Entwicklungspipeline
Mit knapp 1,9 Mio. qm Fertigstellungs- und (akuter) Pipelineflächen ist Panattoni wie auch schon im Jahr zuvor der aktivste Akteur am Markt der Logistikdevelopments. Mit GARBE Industrial Real Estate und VGP folgen auf den Rängen zwei und drei mit einem Fertigstellungsvolumen von rund 1,7 Mio. qm beziehungsweise 1,5 Mio. qm Entwickler, die auch jeweils ein hohes Volumen in der Pipeline für das laufende Jahr 2023 ausstehen haben.
Baukosten stabilisieren sich
Nach Jahren teilweise enormer Kostenanstiege bei den Baupreisen lässt sich zum Halbjahr 2023 konstatieren, dass sich die Versorgungslage mit Baumaterialien insgesamt verbessert hat und der Wettbewerb zwischen den Akteuren des Baugewerbes wieder zunimmt. Diese Faktoren wirken sich preisdämpfend auf die weitere Entwicklung der Baukosten aus, führt in der aktuellen Situation jedoch auch nicht zu einer steigenden Nachfrage. Die Nachfrage nach Bauleistungen erreicht nicht mehr das Niveau der vergangenen Jahre. Mit Blick auf das kommende Jahr ist davon auszugehen, dass sich die Preise insgesamt eher seitwärts entwickeln werden.

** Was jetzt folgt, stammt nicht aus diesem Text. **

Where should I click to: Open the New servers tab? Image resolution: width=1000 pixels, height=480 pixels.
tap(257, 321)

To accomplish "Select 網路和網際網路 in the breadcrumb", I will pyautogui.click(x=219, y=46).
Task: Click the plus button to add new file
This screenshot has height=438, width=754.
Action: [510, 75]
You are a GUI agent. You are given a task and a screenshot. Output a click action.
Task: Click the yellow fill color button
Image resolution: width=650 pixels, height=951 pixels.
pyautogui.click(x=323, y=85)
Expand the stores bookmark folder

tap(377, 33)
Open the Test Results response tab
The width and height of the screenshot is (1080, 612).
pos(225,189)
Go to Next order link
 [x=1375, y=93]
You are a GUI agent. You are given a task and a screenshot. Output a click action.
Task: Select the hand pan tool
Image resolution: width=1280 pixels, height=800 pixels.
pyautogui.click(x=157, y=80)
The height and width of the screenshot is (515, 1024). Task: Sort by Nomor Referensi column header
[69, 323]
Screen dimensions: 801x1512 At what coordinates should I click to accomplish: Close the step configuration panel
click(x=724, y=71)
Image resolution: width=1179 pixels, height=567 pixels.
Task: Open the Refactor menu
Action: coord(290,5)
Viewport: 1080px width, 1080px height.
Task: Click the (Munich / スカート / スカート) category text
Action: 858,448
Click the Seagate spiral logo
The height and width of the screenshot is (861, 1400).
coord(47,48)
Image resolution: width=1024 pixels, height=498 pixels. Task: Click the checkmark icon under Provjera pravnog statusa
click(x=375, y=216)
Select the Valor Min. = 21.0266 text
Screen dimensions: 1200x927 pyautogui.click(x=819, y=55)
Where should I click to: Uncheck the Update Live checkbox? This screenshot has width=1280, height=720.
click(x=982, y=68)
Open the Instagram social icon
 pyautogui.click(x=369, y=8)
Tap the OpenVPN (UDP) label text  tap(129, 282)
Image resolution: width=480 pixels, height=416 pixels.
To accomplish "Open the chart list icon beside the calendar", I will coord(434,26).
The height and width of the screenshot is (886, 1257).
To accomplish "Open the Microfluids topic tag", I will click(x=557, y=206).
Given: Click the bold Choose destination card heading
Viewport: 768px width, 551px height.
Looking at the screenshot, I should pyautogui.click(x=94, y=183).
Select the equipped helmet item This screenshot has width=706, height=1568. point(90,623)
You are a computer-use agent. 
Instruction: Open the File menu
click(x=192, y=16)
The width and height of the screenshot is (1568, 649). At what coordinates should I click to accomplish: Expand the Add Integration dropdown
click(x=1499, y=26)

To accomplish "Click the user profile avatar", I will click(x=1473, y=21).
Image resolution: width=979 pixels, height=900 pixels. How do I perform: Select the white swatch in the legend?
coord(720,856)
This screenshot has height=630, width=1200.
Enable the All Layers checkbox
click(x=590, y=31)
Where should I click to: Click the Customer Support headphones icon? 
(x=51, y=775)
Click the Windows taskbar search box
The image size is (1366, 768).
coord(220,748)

Region Rhein-Ruhr auf der Überholspur
Räumlich betrachtet überholt die Logistikregion Rhein-Ruhr im Ranking der 2018 bis 2023 fertiggestellten Fläche die über Jahre hinweg führende Region Berlin. Auffällig sind zudem Standorte aus der ehemaligen „zweiten Reihe“ wie beispielsweise die Logistikregionen A4/Thüringen, die aktuell deutlich aufholen. Großen Anteil an dieser Entwicklung hat das Thema Flächenverfügbarkeit. Entsprechend wurde dieses Thema von den befragten Expertinnen und Experten einer im Zuge der Studie durchgeführten Online-Befragung auch als wichtigste Herausforderung für die mittelfristige Zukunft in der Logistikimmobilienbranche benannt.